Missy’s silver anklet shimmered in the light and sent the words to her. William quickened his pace, hearing a horse on the roadway. He traveled deeper into the woods. The log appeared before he knew it was there and caught his foot at the ankle. He fell to the ground, unable to get up. She didn’t want to intentionally hurt William, but the injury would slow him down. Laney closed the notebook, went to brush her teeth and put on the t-shirt and shorts she wore for pajamas.  While she brushed, she thought about sending William’s father, a doctor, past on his wagon. He could take him back to the house and help him heal. This gave her time to find Brian and enter the book before William got himself into any more trouble. Missy stretched out on her bed, reading again when Laney came back into the room. Her suitcase lay half-empty on the floor, so she removed another sweater to hang in the closet. Near the bottom, she found the only picture she had of William.  A photographer snapped the shot at the winter formal dance last year, and she kept it on her nightstand all summer. He looked amazing in his tuxedo with his light brown hair tied back, revealing his deep green eyes. She ran her finger over his picture, feeling guilty about hurting his ankle.

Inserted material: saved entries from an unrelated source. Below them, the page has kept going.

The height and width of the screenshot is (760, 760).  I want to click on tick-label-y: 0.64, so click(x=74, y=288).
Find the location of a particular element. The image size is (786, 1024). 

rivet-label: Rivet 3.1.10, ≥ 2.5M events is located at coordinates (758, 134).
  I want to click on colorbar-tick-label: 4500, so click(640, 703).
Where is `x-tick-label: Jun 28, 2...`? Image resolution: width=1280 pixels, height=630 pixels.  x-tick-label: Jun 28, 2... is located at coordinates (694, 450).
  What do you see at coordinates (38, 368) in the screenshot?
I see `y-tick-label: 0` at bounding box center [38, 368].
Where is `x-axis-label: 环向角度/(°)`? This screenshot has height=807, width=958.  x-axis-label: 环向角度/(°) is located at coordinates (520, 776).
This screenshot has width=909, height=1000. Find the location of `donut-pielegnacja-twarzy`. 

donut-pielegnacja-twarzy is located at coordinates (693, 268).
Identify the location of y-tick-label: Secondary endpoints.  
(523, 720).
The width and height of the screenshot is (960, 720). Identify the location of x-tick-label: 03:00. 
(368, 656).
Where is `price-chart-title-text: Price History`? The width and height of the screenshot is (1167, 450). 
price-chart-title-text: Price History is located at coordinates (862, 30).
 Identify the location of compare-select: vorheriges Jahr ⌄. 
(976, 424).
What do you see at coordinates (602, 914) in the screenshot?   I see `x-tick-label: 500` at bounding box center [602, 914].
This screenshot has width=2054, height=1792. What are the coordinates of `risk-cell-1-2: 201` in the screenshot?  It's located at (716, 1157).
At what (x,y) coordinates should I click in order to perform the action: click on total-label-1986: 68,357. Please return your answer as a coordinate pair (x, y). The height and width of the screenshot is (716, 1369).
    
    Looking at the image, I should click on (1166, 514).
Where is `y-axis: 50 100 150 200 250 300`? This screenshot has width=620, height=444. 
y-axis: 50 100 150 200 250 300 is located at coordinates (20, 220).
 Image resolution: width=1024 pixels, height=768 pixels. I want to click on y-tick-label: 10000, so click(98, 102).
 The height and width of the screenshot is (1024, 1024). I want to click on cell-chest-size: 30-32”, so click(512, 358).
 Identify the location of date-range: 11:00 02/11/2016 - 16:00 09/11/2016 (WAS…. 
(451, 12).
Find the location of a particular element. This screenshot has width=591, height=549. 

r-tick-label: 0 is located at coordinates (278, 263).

She placed the frame on her desk. Snuggling down under her comforter, she picked up the journal and thumbed through the pages to where she left off.  William pulled up his pant leg, checking his ankle. It appeared sprained but not broken. He rested his back against a tree, elevating his foot on a rock before he removed his map from his sack. ‘Only three more miles to Concord,’ he thought. He could make it by nightfall. “What?”  The word came out, and Laney quickly covered her mouth with her hand.  “What’s the matter?” Missy looked up from her book. “Can I read that when you’re done? It must be good.” She turned back to her story without waiting for any kind of response. Apparently, it was going to take more than a bum ankle to stop William’s stubborn streak. Laney’s thoughts turned to the one person who might be able to help her, but also might put William in even greater danger.